It’s easy to only think of taxes during tax season.
However, anyone who is financially savvy knows making changes throughout the year can give you the best chance to make a difference in your tax bill.
With more than a month of the year left, now is a great time to make small adjustments that can have a big impact come tax time.
Check out these four easy ways to lower your 2016 tax bill before the New Year.
1. Contribute to your retirement plan
If you have access to a retirement plan through your employer, consider increasing the amount withheld from each paycheck.
Even with a modest increase in contributions, you still have time to make a significant difference before December 31.
If you use a traditional 401(k), 403(b), or similar plan, your contributions reduce your taxable income for this year.
If you have an IRA or other retirement plan that allows you to add money after the end of the year but before you file your return, it can be easy to put off making contributions.
However, that strategy may not be the best choice.
For one thing, it’s easier to put the money aside little by little instead of trying to come up with the entire amount at tax time. By waiting, you risk not being able to contribute as much as you would have liked.
Plus, the sooner you contribute to your retirement plan, the sooner your money starts working for you.
2. Make cash and noncash donations
Instead of waiting until December 31 to donate to your favorite charity, why not do it now?
This is the perfect time of the year to sort through clothes, kid’s toys and any outdoor equipment you no longer need.
Give unwanted items to a local charity and get a receipt to document what you contributed.
If you donate an item worth more than $250, get a statement from the charitable organization that describes the item and whether you received anything of value in return. You will have to supply the valuation of the donated items yourself.
It’s also a good idea to make charitable cash contributions now. If you wait until after the holiday season, you may be more pressed for money.
To make it easy, set up a regular charitable contribution plan.
In some cases, you can select a set amount to be deducted from your paycheck and directly deposited to a charity. Or you can set up a recurring charitable gift online.
3. Save taxes and energy at the same time
As summer winds down, it’s smart to think about the energy saving measures you can take now to avoid large utility bills when winter comes. And you can even lower your tax bill in the process.
When you buy insulation, windows, doors or a roof look for products that come with a manufacturer’s credit certification. It could mean you qualify for a 10 percent credit on your cost courtesy of the Non-Business Energy Property credit.
Just keep in mind the credit is limited to $200 for windows, $50 for a furnace circulating fan, $150 for a furnace or boiler and $300 for any other single residential energy property cost. The total lifetime limit is $500.

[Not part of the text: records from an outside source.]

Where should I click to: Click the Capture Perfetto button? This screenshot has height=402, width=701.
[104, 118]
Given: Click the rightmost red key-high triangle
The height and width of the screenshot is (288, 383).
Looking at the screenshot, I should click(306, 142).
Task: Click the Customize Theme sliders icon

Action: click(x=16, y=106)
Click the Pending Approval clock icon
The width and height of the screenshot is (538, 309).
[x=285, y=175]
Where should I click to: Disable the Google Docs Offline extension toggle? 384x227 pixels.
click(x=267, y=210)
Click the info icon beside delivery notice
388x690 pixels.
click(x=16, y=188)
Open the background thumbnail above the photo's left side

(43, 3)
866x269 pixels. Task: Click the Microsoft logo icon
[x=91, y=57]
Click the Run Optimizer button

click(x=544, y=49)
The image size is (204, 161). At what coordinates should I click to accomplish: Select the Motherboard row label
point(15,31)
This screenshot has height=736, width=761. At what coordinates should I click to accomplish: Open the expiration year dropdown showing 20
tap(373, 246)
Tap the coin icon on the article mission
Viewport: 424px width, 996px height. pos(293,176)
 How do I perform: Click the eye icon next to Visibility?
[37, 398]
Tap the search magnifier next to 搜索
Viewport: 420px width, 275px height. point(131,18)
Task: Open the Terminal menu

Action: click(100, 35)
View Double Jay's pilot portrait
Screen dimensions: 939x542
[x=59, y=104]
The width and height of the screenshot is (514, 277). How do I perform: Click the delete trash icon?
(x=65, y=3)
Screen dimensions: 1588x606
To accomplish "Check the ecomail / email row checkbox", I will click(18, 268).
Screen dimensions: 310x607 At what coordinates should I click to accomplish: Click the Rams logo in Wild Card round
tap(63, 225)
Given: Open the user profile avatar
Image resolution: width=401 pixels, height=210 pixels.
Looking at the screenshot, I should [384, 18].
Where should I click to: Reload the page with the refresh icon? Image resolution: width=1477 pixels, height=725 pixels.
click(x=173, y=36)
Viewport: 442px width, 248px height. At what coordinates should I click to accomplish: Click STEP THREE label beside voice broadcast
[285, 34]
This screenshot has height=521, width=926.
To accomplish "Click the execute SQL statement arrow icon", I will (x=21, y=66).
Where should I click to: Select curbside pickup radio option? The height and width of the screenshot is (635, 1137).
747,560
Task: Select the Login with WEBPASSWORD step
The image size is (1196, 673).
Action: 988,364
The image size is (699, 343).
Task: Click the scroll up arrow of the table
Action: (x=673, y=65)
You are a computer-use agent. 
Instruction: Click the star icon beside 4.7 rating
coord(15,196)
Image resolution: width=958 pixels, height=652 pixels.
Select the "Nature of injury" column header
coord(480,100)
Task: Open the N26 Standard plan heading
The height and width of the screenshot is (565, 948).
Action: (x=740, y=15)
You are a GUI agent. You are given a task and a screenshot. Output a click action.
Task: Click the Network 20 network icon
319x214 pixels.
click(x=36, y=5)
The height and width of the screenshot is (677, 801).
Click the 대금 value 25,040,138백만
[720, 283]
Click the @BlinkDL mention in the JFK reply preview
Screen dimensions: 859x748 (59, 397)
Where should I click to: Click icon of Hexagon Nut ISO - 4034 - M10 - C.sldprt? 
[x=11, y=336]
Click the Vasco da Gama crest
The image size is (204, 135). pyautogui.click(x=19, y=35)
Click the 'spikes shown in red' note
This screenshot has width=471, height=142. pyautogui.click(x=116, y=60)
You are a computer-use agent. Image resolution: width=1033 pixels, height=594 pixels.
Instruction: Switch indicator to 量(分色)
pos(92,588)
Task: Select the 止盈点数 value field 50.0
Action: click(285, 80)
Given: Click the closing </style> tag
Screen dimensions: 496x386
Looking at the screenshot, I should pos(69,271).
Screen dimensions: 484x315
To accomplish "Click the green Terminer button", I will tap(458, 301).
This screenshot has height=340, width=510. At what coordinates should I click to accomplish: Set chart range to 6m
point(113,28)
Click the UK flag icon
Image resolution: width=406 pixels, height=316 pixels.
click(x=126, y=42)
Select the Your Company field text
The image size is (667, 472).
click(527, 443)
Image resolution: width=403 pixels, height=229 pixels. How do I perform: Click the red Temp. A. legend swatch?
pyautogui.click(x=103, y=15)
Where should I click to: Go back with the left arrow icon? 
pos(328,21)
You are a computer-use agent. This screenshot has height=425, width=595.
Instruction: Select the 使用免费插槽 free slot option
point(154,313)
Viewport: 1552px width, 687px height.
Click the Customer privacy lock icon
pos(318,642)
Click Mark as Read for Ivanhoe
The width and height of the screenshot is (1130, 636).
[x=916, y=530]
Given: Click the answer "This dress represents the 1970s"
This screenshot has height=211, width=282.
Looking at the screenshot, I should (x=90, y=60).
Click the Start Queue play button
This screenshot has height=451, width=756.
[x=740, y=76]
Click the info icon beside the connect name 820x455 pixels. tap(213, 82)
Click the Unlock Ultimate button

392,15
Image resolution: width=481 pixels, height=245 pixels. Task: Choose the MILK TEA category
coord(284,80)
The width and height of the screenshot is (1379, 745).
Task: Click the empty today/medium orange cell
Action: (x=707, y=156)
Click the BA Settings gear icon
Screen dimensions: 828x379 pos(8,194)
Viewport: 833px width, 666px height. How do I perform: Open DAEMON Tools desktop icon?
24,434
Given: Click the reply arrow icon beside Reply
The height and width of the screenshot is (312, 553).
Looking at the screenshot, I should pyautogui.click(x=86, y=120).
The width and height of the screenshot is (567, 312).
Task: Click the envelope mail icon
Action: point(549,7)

The Residential Energy Efficient Property credit gives you 30 percent back as a credit on your tax return when you buy alternative energy equipment.
This includes items such as solar energy systems, fuel cells, small wind energy systems or geothermal heat pumps.
Fortunately, this credit has no limit. And, if you can’t use the entire credit this year because your income taxes are lower than your credit, you can carry the unused portion forward to next year.
4. Organization is the secret to good planning
This time of year is also a good checkpoint to assess your finances. It’s hard to plan for your taxes if you don’t know where you stand.
Take the time to review your income and any tax-related expenses you’ve accumulated so far this year.
Sort through receipts, organize important documents and tuck them away in a safe spot so you won’t miss an important deduction when you file your return.
Once your information is organized, set aside a few minutes to estimate your 2016 taxes. Doing so will help you determine if the right amount of tax is being withheld from your paycheck.
If you’re having too much or not enough withheld, use Form W-4 to adjust your withholdings.
If you’re self-employed, estimating your taxes is the best way to know if you’re paying enough in quarterly estimated taxes.
Staying organized will help you make smart decisions for the rest of the year.
How often do you schedule check-ins with your finances throughout the year?